BBU-WASSER-RUNDBRIEF Nr. 956 vom 4. Oktober 2010 - 29. Jahrgang

regioWASSER e.V. - Freiburger Arbeitskreis Wasser im Bundesverband Bürgerinitiativen Umweltschutz e.V. (BBU)

Kartellamt ermittelt gegen Berliner Wasserbetriebe


Eines der Renommierprojekte von VEOLIA in Deutschland sind die Berliner Wasserbetriebe (BWB). Zusammen mit RWE hält VEOLIA einen 49,9-Prozent-Anteil an den BWB. Jetzt ermittelt das Kartellamt wegen der hohen Wasserpreise in Berlin gegen die BWB. Aufgrund überzogener Wasserpreise seien im Jahr 2009 Gewinne in Höhe von 332 Millionen Euro an das Land Berlin und die beiden privaten Gesellschafter geflossen. Der gemeinsame Preis für Trink- und Abwasser liegt in Berlin derzeit bei 5,12 Euro pro Kubikmeter. Im Vergleich der Großstädte sei nur in Potsdam und in Halle (Saale) das Wasser teurer als in Berlin. Demgegenüber liege der Wasserpreis in Köln bei nur 3,33 Euro. Bei einem Jahresverbrauch von 100 Kubikmetern zahle der Berliner Haushalt 179 Euro mehr als der im Rheinland, moniert das Kartellamt. Deshalb wolle das Kartellamt jetzt Personalkosten [!?] und Gewinne der Berliner Wasserbetriebe (BWB) unter die Lupe nehmen. Auch um die "rekordverdächtige Umsatzrendite" (Berliner Kurier) wolle sich das Kartellamt kümmern. Die BWB-Umsatzrendite liege bei 25 Prozent. Nach dem umstrittenen Urteil des Bundesgerichtshofs gegen die Stadtwerke Wetzlar (s. RUNBR. 940/1-3) dürfen die Kartellbehörden Wasserpreise senken. In Berlin waren die Bundeswettbewerbshüter von Wirtschaftssenator HARALD WOLF (Linke) gegen die BWB in Stellung gebracht worden. Da WOLF gleichzeitig Chef der eigentlich zuständigen Berliner Kartellbehörde ist und dem BWB-Aufsichtsrat vorsitzt, hatte er das externe Bundeskartellamt um eine Preisüberprüfung gebeten. Wolf wird unterstellt, dass er durch eine Nadelstichpolitik die privaten Anteilseigner derart nerven will, dass VEOLIA und RWE in Berlin von sich aus das Handtuch werfen. 1999 waren 49,9 Prozent der BWB an RWE und Veolia für 1,7 Milliarden Euro verkauft worden. Seit 2003 waren die zunächst eingefrorenen Wasserpreise in Berlin um 22 Prozent gestiegen. Lt. Berliner Kurier vom 03.10.10 (online-Ausgabe) habe das Kartellamt 42 Wasserversorger dazu aufgefordert, dem Amt die jeweiligen Preis-Kalkulations-Daten offenzulegen. Der Berliner Kurier zitiert "Experten", die meinen, dass aufgrund der Intervention des Kartellamts die Preise in Berlin um 30 Prozent sinken könnten.

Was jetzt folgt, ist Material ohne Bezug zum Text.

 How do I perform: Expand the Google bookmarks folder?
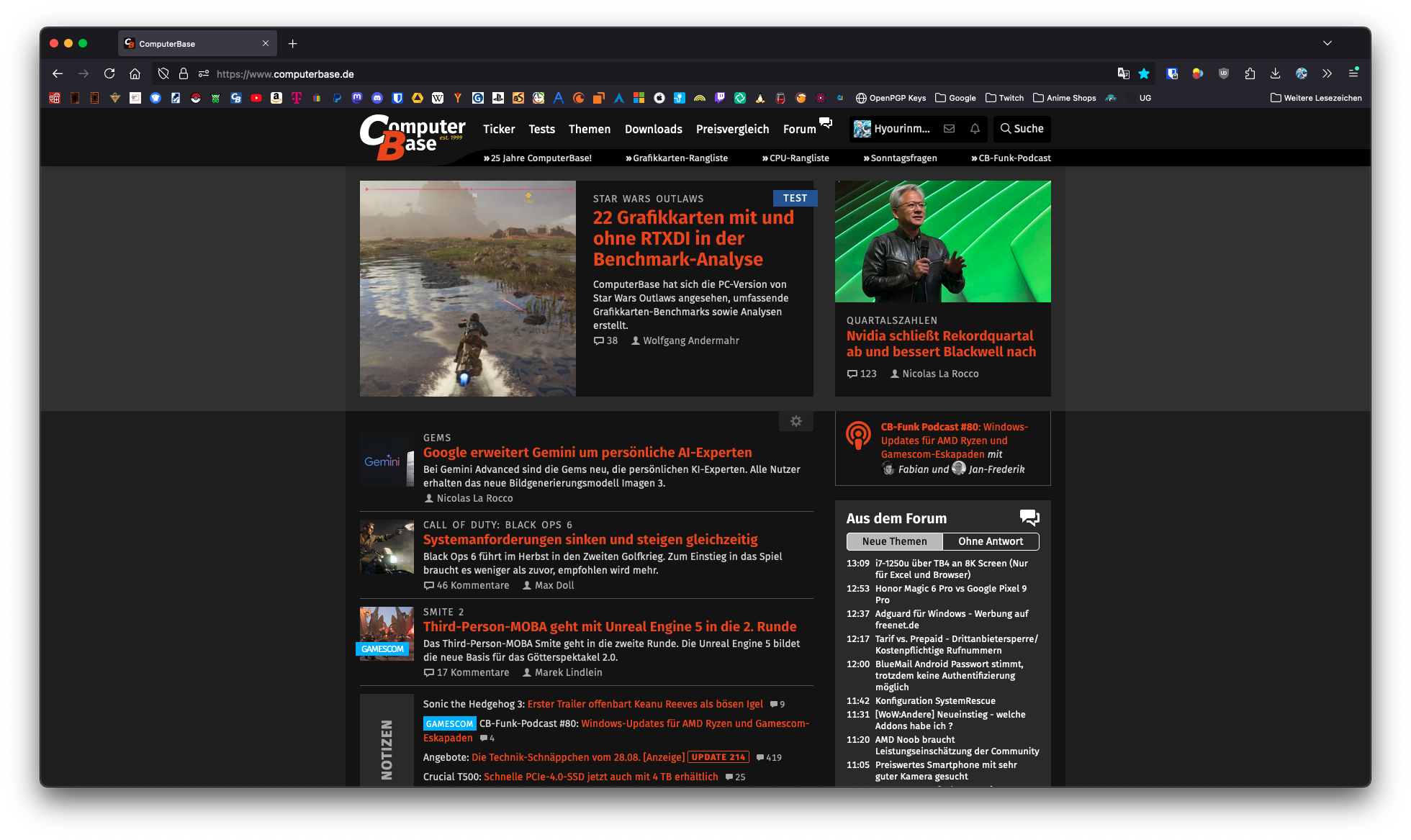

"Die BerlinerInnen zahlen für die Privatisierung doppelt"

In einem langen Aufsatz in der Sept.-Ausgabe der Monatszeitschrift "analyse & kritik" (ak) rekapituliert GERLINDE SCHERMER noch ein Mal die skandalöse Geschichte des Privatisierungskurses in der Berliner Wirtschafts-, Finanz- und Kommunalpolitik. Die SPD-Politikerin hat über viele Jahre hinweg gegen die große Mehrheit der SPD-Parteifunktionäre diese Privatisierungspolitik entschieden bekämpft. Insbesondere ihr Eintreten gegen die Teilprivatisierung der Berliner Wasserbetriebe hat GERLINDE SCHERMER zumindest in der attac-Szene bundesweit bekannt gemacht. In ihrem ak-Aufsatz schreibt SCHERMER zum Teilverkauf der Berliner Wasserbetriebe an VEOLIA und REW u.a., "dass die privaten AnteilseignerInnen ihre Beteiligung in Höhe von 1,68 Mrd. Euro keineswegs aus eigenen Rücklagen finanziert" hätten. Die privaten "Investoren" hätten nämlich beim Kauf der 49,9 Prozent Anteile ihren Einstieg fremdfinanziert:

"Sie haben Kredite aufgenommen und so ihre Schuldenlast vergrößert. Diese privaten Schulden wurden in Folge in die Wassertarife einkalkuliert. Also bezahlen wir doppelt. Warum? Wir bezahlen die Kreditzinsen der Privaten, aber ihnen gehört das bisher öffentliche Eigentum nun auf Dauer. Noch dazu speist sich die Rendite der Privaten aus dem Abbau von tariflich bezahlten Arbeitsplätzen, aus Arbeitsverdichtung, Senkung der Instandhaltungskosten und aus Gebührensteigerungen für die NutzerInnen, also uns. Die Wasserversorgung Berlins ist zur Gelddruckmaschine geworden. Ein freiwilliger Rückzug der Giganten RWE und Veolia aus dem lukrativen Berliner Investment ist nicht zu erwarten. Gerade RWE hat in der Finanzkrise offenbaren müssen, dass es mit einer Schuldenlast von 20 Mrd. Euro zur Konsolidierung gezwungen ist. Da kommt die im geheimen Vertrag für mindestens 30 Jahre garantierte, sichere Rendite aus Berlin gerade Recht. Zum Vergleich: Die Mauer in Berlin stand nur 28 Jahre. Die Konzerne predigen den Wettbewerb, sie selbst aber lassen sich vom Staat über geheime PPP-Verträge die Rendite garantieren."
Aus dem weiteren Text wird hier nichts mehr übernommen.